• Exercise data

======

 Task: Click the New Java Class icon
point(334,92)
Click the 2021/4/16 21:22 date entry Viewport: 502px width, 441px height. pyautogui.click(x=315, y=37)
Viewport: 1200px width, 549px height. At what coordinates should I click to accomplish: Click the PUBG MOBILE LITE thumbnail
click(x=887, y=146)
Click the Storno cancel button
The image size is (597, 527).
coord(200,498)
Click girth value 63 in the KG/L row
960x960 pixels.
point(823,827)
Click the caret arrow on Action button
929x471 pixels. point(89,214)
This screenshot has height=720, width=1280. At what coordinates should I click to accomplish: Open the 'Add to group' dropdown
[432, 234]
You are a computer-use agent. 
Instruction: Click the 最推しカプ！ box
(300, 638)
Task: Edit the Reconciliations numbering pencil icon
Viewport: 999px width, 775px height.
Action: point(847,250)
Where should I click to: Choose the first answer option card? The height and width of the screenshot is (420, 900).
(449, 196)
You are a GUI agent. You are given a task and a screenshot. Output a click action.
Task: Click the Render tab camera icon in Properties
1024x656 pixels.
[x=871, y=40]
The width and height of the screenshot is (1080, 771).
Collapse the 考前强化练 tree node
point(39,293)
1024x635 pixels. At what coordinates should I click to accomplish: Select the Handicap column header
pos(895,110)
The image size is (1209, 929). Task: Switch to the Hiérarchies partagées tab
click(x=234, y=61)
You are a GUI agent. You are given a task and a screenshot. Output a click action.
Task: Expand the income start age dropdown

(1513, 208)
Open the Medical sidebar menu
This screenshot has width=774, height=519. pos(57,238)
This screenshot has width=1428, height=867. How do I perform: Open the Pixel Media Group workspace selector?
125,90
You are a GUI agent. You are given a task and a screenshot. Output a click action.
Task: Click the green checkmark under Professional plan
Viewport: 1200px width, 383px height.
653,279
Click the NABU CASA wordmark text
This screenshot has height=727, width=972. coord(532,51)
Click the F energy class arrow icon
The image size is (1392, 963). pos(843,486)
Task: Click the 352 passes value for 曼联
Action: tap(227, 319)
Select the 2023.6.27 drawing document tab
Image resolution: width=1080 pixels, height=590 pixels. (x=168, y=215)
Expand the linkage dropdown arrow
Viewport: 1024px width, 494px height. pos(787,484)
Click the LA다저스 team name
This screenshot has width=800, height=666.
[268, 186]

======

• Your goal
Please give again the lines above between the line holding "You are a computer-use agent." and the line holding "The width and", inclusive, exactly as they are and with nothing added.

• Answer to this exercise
You are a computer-use agent. 
Instruction: Click the 最推しカプ！ box
(300, 638)
Task: Edit the Reconciliations numbering pencil icon
Viewport: 999px width, 775px height.
Action: point(847,250)
Where should I click to: Choose the first answer option card? The height and width of the screenshot is (420, 900).
(449, 196)
You are a GUI agent. You are given a task and a screenshot. Output a click action.
Task: Click the Render tab camera icon in Properties
1024x656 pixels.
[x=871, y=40]
The width and height of the screenshot is (1080, 771).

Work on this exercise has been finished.